*** Data shown ***
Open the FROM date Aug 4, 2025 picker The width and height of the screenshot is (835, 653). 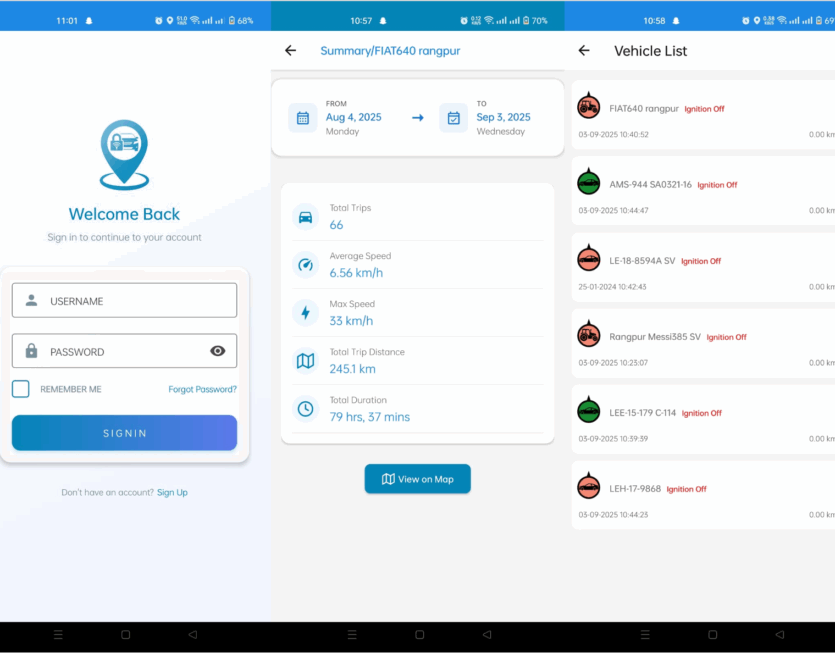coord(354,117)
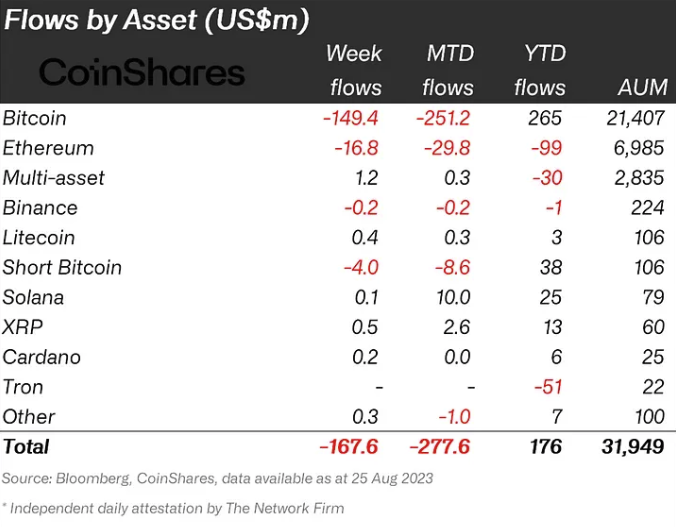Viewport: 676px width, 527px height.
Task: Select the Solana row label
Action: (33, 297)
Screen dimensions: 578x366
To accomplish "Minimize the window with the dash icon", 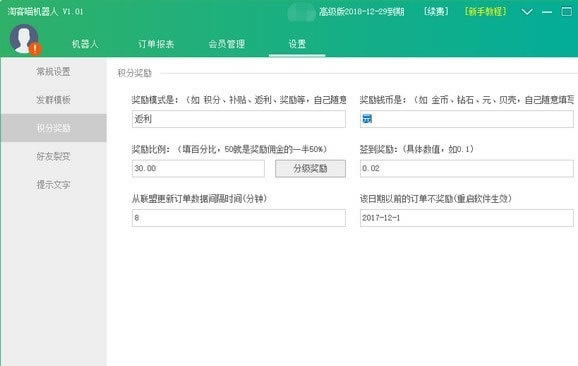I will click(547, 12).
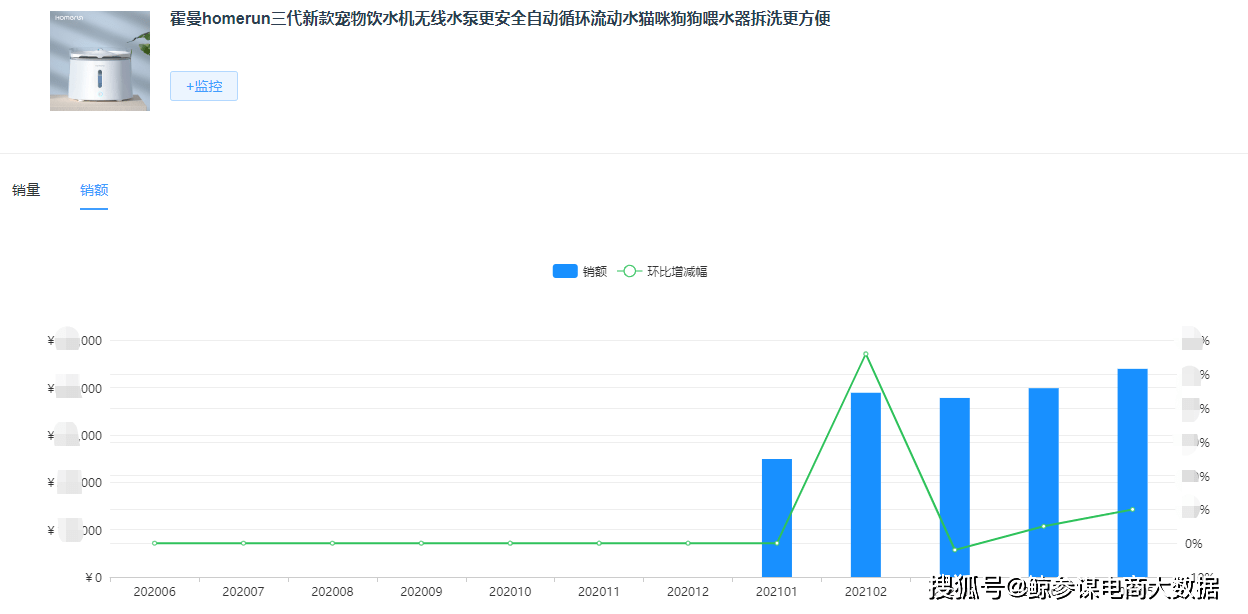Toggle the 销额 series legend label
Viewport: 1248px width, 614px height.
595,271
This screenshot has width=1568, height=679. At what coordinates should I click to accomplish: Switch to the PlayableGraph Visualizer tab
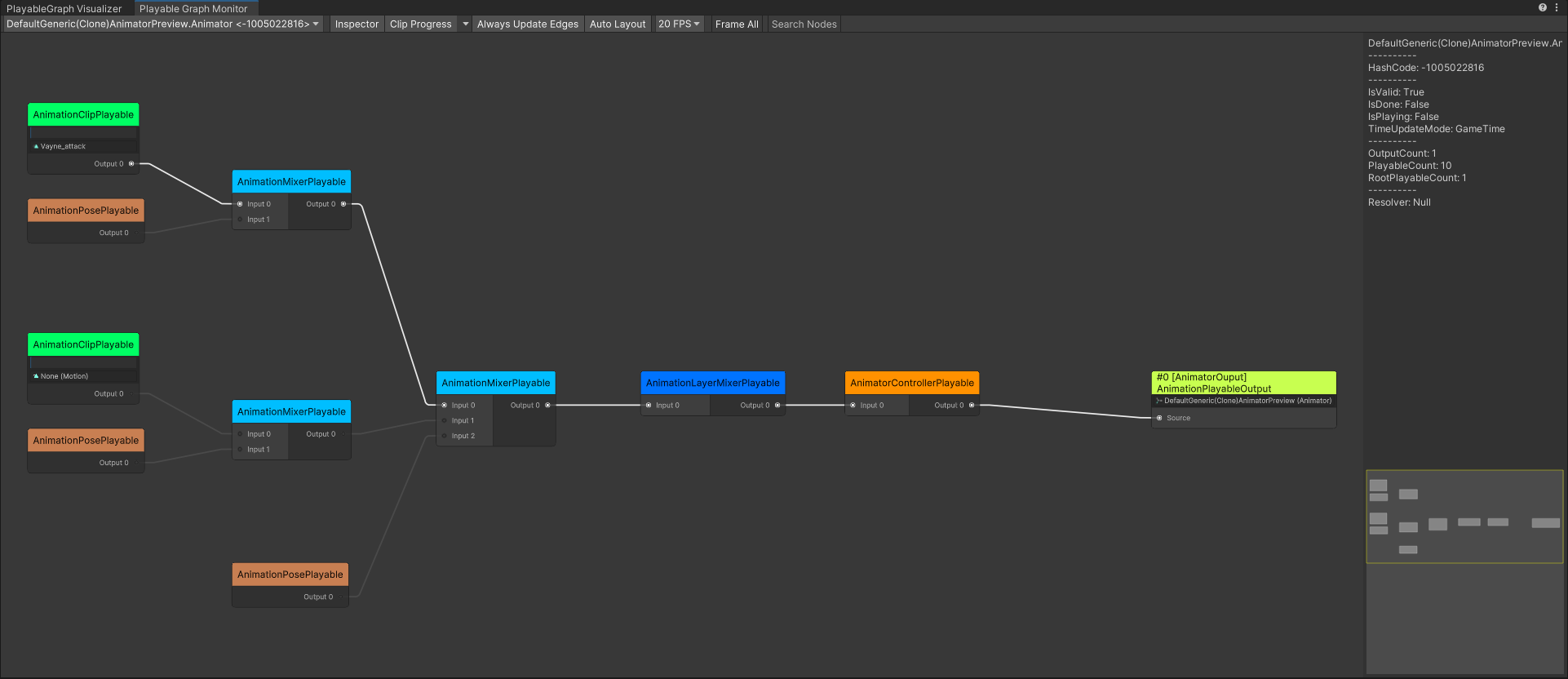64,9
***
## Required task
Rewrite the lines as a Markdown table with the columns Row and Line, starting at the line that contains "This screenshot has" and going through the last line. Skip blank lines and leave the pictures out.

## Final result
| Row | Line |
|---|---|
| 1 | This screenshot has width=1568, height=679. At what coordinates should I click to accomplish: Switch to the PlayableGraph Visualizer tab |
| 2 | 64,9 |